Exercise: What the task requires is each entry, restated exactly.

Exercise data:
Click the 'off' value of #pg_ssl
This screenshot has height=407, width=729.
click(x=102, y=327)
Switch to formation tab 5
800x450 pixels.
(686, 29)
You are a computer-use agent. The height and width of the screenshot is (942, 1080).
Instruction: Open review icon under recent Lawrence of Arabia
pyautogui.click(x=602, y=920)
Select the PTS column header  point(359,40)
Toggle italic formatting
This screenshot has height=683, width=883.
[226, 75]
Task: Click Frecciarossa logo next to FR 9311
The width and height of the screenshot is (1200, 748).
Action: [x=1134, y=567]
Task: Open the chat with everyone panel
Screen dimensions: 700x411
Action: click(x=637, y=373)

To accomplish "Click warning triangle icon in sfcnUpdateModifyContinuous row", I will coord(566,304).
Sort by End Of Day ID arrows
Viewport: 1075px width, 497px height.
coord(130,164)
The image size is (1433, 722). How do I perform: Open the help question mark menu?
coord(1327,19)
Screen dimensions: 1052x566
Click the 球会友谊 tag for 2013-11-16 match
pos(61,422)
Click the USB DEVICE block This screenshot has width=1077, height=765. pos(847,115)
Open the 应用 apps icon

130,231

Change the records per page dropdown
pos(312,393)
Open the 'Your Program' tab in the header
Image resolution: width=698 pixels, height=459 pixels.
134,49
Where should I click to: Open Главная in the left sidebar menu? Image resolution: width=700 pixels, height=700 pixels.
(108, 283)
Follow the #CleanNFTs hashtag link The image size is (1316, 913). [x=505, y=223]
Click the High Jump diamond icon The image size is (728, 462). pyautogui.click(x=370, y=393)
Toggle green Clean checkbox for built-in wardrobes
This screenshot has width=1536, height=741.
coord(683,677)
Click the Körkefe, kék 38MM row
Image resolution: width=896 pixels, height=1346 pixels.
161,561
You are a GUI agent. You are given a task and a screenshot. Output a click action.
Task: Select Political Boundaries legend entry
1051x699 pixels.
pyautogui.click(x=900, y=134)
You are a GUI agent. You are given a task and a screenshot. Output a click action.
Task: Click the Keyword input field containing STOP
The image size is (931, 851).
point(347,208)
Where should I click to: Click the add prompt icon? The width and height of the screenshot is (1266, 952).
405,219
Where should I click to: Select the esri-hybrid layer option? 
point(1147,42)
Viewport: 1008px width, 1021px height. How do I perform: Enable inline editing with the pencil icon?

Output for this task:
Click the 'off' value of #pg_ssl
This screenshot has height=407, width=729.
click(x=102, y=327)
Switch to formation tab 5
800x450 pixels.
(686, 29)
You are a computer-use agent. The height and width of the screenshot is (942, 1080).
Instruction: Open review icon under recent Lawrence of Arabia
pyautogui.click(x=602, y=920)
Select the PTS column header  point(359,40)
Toggle italic formatting
This screenshot has height=683, width=883.
[226, 75]
Task: Click Frecciarossa logo next to FR 9311
The width and height of the screenshot is (1200, 748).
Action: [x=1134, y=567]
Task: Open the chat with everyone panel
Screen dimensions: 700x411
Action: click(x=637, y=373)

To accomplish "Click warning triangle icon in sfcnUpdateModifyContinuous row", I will coord(566,304).
Sort by End Of Day ID arrows
Viewport: 1075px width, 497px height.
coord(130,164)
The image size is (1433, 722). How do I perform: Open the help question mark menu?
coord(1327,19)
Screen dimensions: 1052x566
Click the 球会友谊 tag for 2013-11-16 match
pos(61,422)
Click the USB DEVICE block This screenshot has width=1077, height=765. pos(847,115)
Open the 应用 apps icon

130,231

Change the records per page dropdown
pos(312,393)
Open the 'Your Program' tab in the header
Image resolution: width=698 pixels, height=459 pixels.
134,49
Where should I click to: Open Главная in the left sidebar menu? Image resolution: width=700 pixels, height=700 pixels.
(108, 283)
Follow the #CleanNFTs hashtag link The image size is (1316, 913). [x=505, y=223]
Click the High Jump diamond icon The image size is (728, 462). pyautogui.click(x=370, y=393)
Toggle green Clean checkbox for built-in wardrobes
This screenshot has width=1536, height=741.
coord(683,677)
Click the Körkefe, kék 38MM row
Image resolution: width=896 pixels, height=1346 pixels.
161,561
You are a GUI agent. You are given a task and a screenshot. Output a click action.
Task: Select Political Boundaries legend entry
1051x699 pixels.
pyautogui.click(x=900, y=134)
You are a GUI agent. You are given a task and a screenshot. Output a click action.
Task: Click the Keyword input field containing STOP
The image size is (931, 851).
point(347,208)
Where should I click to: Click the add prompt icon? The width and height of the screenshot is (1266, 952).
405,219
Where should I click to: Select the esri-hybrid layer option? 
point(1147,42)
Viewport: 1008px width, 1021px height. How do I perform: Enable inline editing with the pencil icon?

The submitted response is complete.